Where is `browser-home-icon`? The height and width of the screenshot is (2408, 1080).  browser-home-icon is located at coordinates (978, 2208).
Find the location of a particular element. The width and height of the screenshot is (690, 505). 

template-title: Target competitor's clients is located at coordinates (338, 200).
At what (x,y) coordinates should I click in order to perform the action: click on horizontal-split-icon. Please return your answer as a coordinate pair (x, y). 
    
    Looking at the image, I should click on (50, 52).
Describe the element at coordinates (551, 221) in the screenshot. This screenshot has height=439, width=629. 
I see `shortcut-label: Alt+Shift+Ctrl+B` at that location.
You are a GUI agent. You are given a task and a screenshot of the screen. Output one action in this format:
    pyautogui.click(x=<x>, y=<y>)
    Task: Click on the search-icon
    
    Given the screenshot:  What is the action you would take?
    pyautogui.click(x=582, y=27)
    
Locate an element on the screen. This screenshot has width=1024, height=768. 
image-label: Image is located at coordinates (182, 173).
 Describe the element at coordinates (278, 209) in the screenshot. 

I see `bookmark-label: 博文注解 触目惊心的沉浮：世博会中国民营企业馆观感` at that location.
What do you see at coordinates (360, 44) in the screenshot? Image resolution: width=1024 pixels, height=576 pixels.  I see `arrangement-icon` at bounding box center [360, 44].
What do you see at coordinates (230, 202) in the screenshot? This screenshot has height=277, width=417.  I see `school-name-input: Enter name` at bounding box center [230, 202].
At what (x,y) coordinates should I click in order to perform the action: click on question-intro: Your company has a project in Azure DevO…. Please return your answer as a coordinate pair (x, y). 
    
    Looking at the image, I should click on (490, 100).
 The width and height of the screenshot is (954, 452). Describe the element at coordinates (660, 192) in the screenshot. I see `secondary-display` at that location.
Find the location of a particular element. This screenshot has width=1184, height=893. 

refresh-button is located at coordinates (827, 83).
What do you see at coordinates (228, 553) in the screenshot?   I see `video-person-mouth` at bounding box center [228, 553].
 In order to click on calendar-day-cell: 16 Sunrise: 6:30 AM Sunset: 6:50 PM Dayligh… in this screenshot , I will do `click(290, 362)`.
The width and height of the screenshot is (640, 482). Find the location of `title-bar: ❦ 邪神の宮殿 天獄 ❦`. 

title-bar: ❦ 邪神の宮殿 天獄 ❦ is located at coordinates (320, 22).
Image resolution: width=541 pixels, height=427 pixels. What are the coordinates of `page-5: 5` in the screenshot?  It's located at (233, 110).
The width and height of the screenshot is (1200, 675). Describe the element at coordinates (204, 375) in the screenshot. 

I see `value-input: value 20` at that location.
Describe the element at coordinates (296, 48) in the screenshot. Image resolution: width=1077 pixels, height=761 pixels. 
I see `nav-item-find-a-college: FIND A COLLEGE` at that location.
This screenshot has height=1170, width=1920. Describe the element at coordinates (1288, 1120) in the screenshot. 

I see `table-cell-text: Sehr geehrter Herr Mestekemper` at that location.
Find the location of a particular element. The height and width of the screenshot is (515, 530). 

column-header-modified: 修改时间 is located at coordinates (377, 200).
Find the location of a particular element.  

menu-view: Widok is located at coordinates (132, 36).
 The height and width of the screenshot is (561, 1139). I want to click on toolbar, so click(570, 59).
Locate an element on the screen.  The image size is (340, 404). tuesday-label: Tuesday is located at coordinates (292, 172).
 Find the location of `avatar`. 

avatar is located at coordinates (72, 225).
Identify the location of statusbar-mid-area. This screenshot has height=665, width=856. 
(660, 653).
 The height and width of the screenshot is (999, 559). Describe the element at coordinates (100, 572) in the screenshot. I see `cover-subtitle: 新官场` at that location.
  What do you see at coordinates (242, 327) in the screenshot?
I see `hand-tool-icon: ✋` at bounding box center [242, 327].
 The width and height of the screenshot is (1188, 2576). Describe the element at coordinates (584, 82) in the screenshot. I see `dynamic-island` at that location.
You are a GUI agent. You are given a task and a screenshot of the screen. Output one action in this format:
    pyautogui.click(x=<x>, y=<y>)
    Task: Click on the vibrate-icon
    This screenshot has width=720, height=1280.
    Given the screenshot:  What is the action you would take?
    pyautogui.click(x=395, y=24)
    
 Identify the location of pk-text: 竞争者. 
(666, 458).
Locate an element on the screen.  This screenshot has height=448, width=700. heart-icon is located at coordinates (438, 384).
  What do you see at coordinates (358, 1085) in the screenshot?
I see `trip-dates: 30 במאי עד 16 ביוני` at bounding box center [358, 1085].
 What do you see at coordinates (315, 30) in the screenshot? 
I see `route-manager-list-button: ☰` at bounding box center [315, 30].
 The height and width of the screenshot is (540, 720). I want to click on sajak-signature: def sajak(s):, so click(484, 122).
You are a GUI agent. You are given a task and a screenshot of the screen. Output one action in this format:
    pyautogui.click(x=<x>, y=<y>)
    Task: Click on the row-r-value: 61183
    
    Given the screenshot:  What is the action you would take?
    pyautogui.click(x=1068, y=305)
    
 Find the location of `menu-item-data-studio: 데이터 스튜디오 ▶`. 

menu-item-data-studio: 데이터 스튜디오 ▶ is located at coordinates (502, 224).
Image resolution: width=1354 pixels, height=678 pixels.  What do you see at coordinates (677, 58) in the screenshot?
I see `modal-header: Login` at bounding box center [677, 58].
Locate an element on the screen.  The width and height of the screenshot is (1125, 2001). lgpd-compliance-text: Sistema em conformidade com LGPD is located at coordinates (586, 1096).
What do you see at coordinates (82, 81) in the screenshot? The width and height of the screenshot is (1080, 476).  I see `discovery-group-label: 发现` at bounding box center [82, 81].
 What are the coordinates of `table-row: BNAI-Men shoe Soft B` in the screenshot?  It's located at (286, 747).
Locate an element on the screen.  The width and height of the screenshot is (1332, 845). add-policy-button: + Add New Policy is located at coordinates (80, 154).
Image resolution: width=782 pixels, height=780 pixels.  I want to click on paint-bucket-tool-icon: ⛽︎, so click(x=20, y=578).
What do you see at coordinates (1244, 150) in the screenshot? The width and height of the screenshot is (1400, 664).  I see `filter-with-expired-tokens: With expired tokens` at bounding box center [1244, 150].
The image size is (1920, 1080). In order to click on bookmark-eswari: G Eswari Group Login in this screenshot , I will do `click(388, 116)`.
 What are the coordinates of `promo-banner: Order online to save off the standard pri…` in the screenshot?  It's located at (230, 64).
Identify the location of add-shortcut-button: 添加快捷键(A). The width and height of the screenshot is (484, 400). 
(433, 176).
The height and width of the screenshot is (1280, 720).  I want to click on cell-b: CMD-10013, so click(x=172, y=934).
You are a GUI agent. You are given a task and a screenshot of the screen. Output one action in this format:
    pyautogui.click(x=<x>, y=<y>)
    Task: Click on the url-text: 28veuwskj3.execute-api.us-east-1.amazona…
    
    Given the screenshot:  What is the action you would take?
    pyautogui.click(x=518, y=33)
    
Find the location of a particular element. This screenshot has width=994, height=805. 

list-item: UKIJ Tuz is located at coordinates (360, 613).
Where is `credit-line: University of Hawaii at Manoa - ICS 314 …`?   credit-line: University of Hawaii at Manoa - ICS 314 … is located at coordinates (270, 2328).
= = =
Update the listing above by replacing "GUI agent" with "screen assistant" wherever it occurs, and leave everything else unchanged.

Where is `browser-home-icon`? The height and width of the screenshot is (2408, 1080).  browser-home-icon is located at coordinates (978, 2208).
Find the location of a particular element. The width and height of the screenshot is (690, 505). 

template-title: Target competitor's clients is located at coordinates (338, 200).
At what (x,y) coordinates should I click in order to perform the action: click on horizontal-split-icon. Please return your answer as a coordinate pair (x, y). 
    
    Looking at the image, I should click on (50, 52).
Describe the element at coordinates (551, 221) in the screenshot. This screenshot has height=439, width=629. 
I see `shortcut-label: Alt+Shift+Ctrl+B` at that location.
You are a screen assistant. You are given a task and a screenshot of the screen. Output one action in this format:
    pyautogui.click(x=<x>, y=<y>)
    Task: Click on the search-icon
    
    Given the screenshot:  What is the action you would take?
    pyautogui.click(x=582, y=27)
    
Locate an element on the screen. This screenshot has width=1024, height=768. 
image-label: Image is located at coordinates (182, 173).
 Describe the element at coordinates (278, 209) in the screenshot. 

I see `bookmark-label: 博文注解 触目惊心的沉浮：世博会中国民营企业馆观感` at that location.
What do you see at coordinates (360, 44) in the screenshot? Image resolution: width=1024 pixels, height=576 pixels.  I see `arrangement-icon` at bounding box center [360, 44].
What do you see at coordinates (230, 202) in the screenshot? This screenshot has height=277, width=417.  I see `school-name-input: Enter name` at bounding box center [230, 202].
At what (x,y) coordinates should I click in order to perform the action: click on question-intro: Your company has a project in Azure DevO…. Please return your answer as a coordinate pair (x, y). 
    
    Looking at the image, I should click on (490, 100).
 The width and height of the screenshot is (954, 452). Describe the element at coordinates (660, 192) in the screenshot. I see `secondary-display` at that location.
Find the location of a particular element. This screenshot has width=1184, height=893. 

refresh-button is located at coordinates (827, 83).
What do you see at coordinates (228, 553) in the screenshot?   I see `video-person-mouth` at bounding box center [228, 553].
 In order to click on calendar-day-cell: 16 Sunrise: 6:30 AM Sunset: 6:50 PM Dayligh… in this screenshot , I will do `click(290, 362)`.
The width and height of the screenshot is (640, 482). Find the location of `title-bar: ❦ 邪神の宮殿 天獄 ❦`. 

title-bar: ❦ 邪神の宮殿 天獄 ❦ is located at coordinates (320, 22).
Image resolution: width=541 pixels, height=427 pixels. What are the coordinates of `page-5: 5` in the screenshot?  It's located at (233, 110).
The width and height of the screenshot is (1200, 675). Describe the element at coordinates (204, 375) in the screenshot. 

I see `value-input: value 20` at that location.
Describe the element at coordinates (296, 48) in the screenshot. Image resolution: width=1077 pixels, height=761 pixels. 
I see `nav-item-find-a-college: FIND A COLLEGE` at that location.
This screenshot has height=1170, width=1920. Describe the element at coordinates (1288, 1120) in the screenshot. 

I see `table-cell-text: Sehr geehrter Herr Mestekemper` at that location.
Find the location of a particular element. The height and width of the screenshot is (515, 530). 

column-header-modified: 修改时间 is located at coordinates (377, 200).
Find the location of a particular element.  

menu-view: Widok is located at coordinates (132, 36).
 The height and width of the screenshot is (561, 1139). I want to click on toolbar, so click(570, 59).
Locate an element on the screen.  The image size is (340, 404). tuesday-label: Tuesday is located at coordinates (292, 172).
 Find the location of `avatar`. 

avatar is located at coordinates (72, 225).
Identify the location of statusbar-mid-area. This screenshot has height=665, width=856. 
(660, 653).
 The height and width of the screenshot is (999, 559). Describe the element at coordinates (100, 572) in the screenshot. I see `cover-subtitle: 新官场` at that location.
  What do you see at coordinates (242, 327) in the screenshot?
I see `hand-tool-icon: ✋` at bounding box center [242, 327].
 The width and height of the screenshot is (1188, 2576). Describe the element at coordinates (584, 82) in the screenshot. I see `dynamic-island` at that location.
You are a screen assistant. You are given a task and a screenshot of the screen. Output one action in this format:
    pyautogui.click(x=<x>, y=<y>)
    Task: Click on the vibrate-icon
    This screenshot has width=720, height=1280.
    Given the screenshot:  What is the action you would take?
    pyautogui.click(x=395, y=24)
    
 Identify the location of pk-text: 竞争者. 
(666, 458).
Locate an element on the screen.  This screenshot has height=448, width=700. heart-icon is located at coordinates (438, 384).
  What do you see at coordinates (358, 1085) in the screenshot?
I see `trip-dates: 30 במאי עד 16 ביוני` at bounding box center [358, 1085].
 What do you see at coordinates (315, 30) in the screenshot? 
I see `route-manager-list-button: ☰` at bounding box center [315, 30].
 The height and width of the screenshot is (540, 720). I want to click on sajak-signature: def sajak(s):, so click(484, 122).
You are a screen assistant. You are given a task and a screenshot of the screen. Output one action in this format:
    pyautogui.click(x=<x>, y=<y>)
    Task: Click on the row-r-value: 61183
    
    Given the screenshot:  What is the action you would take?
    pyautogui.click(x=1068, y=305)
    
 Find the location of `menu-item-data-studio: 데이터 스튜디오 ▶`. 

menu-item-data-studio: 데이터 스튜디오 ▶ is located at coordinates (502, 224).
Image resolution: width=1354 pixels, height=678 pixels.  What do you see at coordinates (677, 58) in the screenshot?
I see `modal-header: Login` at bounding box center [677, 58].
Locate an element on the screen.  The width and height of the screenshot is (1125, 2001). lgpd-compliance-text: Sistema em conformidade com LGPD is located at coordinates (586, 1096).
What do you see at coordinates (82, 81) in the screenshot? The width and height of the screenshot is (1080, 476).  I see `discovery-group-label: 发现` at bounding box center [82, 81].
 What are the coordinates of `table-row: BNAI-Men shoe Soft B` in the screenshot?  It's located at (286, 747).
Locate an element on the screen.  The width and height of the screenshot is (1332, 845). add-policy-button: + Add New Policy is located at coordinates (80, 154).
Image resolution: width=782 pixels, height=780 pixels.  I want to click on paint-bucket-tool-icon: ⛽︎, so click(x=20, y=578).
What do you see at coordinates (1244, 150) in the screenshot? The width and height of the screenshot is (1400, 664).  I see `filter-with-expired-tokens: With expired tokens` at bounding box center [1244, 150].
The image size is (1920, 1080). In order to click on bookmark-eswari: G Eswari Group Login in this screenshot , I will do `click(388, 116)`.
 What are the coordinates of `promo-banner: Order online to save off the standard pri…` in the screenshot?  It's located at (230, 64).
Identify the location of add-shortcut-button: 添加快捷键(A). The width and height of the screenshot is (484, 400). 
(433, 176).
The height and width of the screenshot is (1280, 720).  I want to click on cell-b: CMD-10013, so click(x=172, y=934).
You are a screen assistant. You are given a task and a screenshot of the screen. Output one action in this format:
    pyautogui.click(x=<x>, y=<y>)
    Task: Click on the url-text: 28veuwskj3.execute-api.us-east-1.amazona…
    
    Given the screenshot:  What is the action you would take?
    pyautogui.click(x=518, y=33)
    
Find the location of a particular element. This screenshot has width=994, height=805. 

list-item: UKIJ Tuz is located at coordinates (360, 613).
Where is `credit-line: University of Hawaii at Manoa - ICS 314 …`?   credit-line: University of Hawaii at Manoa - ICS 314 … is located at coordinates (270, 2328).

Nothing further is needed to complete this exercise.